What does the term ‘nitrogen fixation’ mean?
2023
What does the term ‘nitrogen fixation’ mean?
- A.
Conversion of nitrogen compounds into gaseous nitrogen
- B.
Conversion of ammonia into nitrates by the bacteria present in soil
- C.
Release of nitrogen present in dead organic matter back into soil
- D.
Conversion of atmospheric nitrogen to a more usable form for living organisms
Attempted by 10 students.
Show answer & explanation
Correct answer: D
Concept
Nitrogen is essential for life (it builds proteins and nucleic acids), but the abundant atmospheric form, dinitrogen gas (N₂), is chemically inert and cannot be used directly by most living organisms. Nitrogen fixation is the step of the nitrogen cycle that converts this inert atmospheric N₂ into reactive, biologically usable compounds such as ammonia or nitrate.
Application
It is carried out biologically by nitrogen-fixing bacteria such as Rhizobium (in the root nodules of leguminous plants) and free-living soil bacteria, and also abiotically by lightning and industrially by the Haber–Bosch process. In every case the defining feature is the same: atmospheric nitrogen is changed into a form that plants and other organisms can actually absorb and use. The option stating “conversion of atmospheric nitrogen to a more usable form for living organisms” captures exactly this definition, so it is the correct meaning.

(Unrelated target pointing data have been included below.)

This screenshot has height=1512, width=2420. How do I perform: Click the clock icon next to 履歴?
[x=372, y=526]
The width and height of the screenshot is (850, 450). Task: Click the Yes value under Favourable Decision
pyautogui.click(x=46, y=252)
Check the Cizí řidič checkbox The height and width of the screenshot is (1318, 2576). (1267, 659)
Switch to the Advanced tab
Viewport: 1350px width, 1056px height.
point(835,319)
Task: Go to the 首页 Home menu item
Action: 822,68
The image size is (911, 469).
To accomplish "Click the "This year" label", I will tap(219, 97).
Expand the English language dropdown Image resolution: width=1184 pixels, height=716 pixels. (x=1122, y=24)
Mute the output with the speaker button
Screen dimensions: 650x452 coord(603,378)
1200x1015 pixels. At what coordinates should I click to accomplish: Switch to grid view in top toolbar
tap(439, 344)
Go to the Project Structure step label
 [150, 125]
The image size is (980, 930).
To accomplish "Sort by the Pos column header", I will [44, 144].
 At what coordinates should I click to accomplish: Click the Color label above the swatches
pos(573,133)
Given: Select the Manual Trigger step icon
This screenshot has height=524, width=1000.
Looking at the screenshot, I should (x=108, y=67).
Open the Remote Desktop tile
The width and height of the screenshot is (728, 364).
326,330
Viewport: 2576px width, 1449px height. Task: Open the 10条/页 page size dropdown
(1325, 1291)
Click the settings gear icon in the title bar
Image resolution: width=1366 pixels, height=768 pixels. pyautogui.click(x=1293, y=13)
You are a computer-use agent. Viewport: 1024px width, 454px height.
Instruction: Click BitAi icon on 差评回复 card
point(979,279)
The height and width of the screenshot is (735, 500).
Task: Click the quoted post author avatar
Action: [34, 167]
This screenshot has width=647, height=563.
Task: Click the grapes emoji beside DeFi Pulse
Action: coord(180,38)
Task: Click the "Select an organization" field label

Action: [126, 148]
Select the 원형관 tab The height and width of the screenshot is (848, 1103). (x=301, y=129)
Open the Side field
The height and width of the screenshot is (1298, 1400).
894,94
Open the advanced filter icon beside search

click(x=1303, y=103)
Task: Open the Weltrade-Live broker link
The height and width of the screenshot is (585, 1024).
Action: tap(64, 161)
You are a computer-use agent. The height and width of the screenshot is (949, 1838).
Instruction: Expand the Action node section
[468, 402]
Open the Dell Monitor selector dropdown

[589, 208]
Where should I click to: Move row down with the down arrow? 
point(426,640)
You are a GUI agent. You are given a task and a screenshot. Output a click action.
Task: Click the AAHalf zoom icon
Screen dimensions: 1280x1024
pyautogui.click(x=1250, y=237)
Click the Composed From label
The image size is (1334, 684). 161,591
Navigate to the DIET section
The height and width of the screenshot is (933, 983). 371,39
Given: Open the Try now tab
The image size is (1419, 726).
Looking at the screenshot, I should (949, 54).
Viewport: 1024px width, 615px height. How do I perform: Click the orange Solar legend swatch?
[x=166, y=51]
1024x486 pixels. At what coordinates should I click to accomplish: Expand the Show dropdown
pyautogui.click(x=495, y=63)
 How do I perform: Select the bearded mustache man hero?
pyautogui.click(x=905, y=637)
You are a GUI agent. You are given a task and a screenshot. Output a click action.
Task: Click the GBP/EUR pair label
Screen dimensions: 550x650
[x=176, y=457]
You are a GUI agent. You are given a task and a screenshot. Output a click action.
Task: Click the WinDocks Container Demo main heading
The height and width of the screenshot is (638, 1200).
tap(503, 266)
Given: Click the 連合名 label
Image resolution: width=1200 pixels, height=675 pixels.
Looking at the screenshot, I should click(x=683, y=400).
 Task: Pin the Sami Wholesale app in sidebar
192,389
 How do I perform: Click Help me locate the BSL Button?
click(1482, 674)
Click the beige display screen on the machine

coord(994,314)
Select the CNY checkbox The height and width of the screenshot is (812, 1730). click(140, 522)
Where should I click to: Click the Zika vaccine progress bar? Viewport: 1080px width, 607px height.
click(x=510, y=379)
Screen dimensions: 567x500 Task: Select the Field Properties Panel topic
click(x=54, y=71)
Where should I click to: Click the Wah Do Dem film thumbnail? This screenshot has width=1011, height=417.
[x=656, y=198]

Contrast with the other nitrogen-cycle steps
“Conversion of nitrogen compounds into gaseous nitrogen” describes denitrification — the reverse direction, where nitrates are returned to the atmosphere as N₂, not fixation.
“Conversion of ammonia into nitrates by the bacteria present in soil” describes nitrification — a later step that processes already-fixed nitrogen; it does not bring nitrogen in from the air.
“Release of nitrogen present in dead organic matter back into soil” describes decomposition/ammonification — recycling nitrogen from dead remains, again not the intake of atmospheric nitrogen.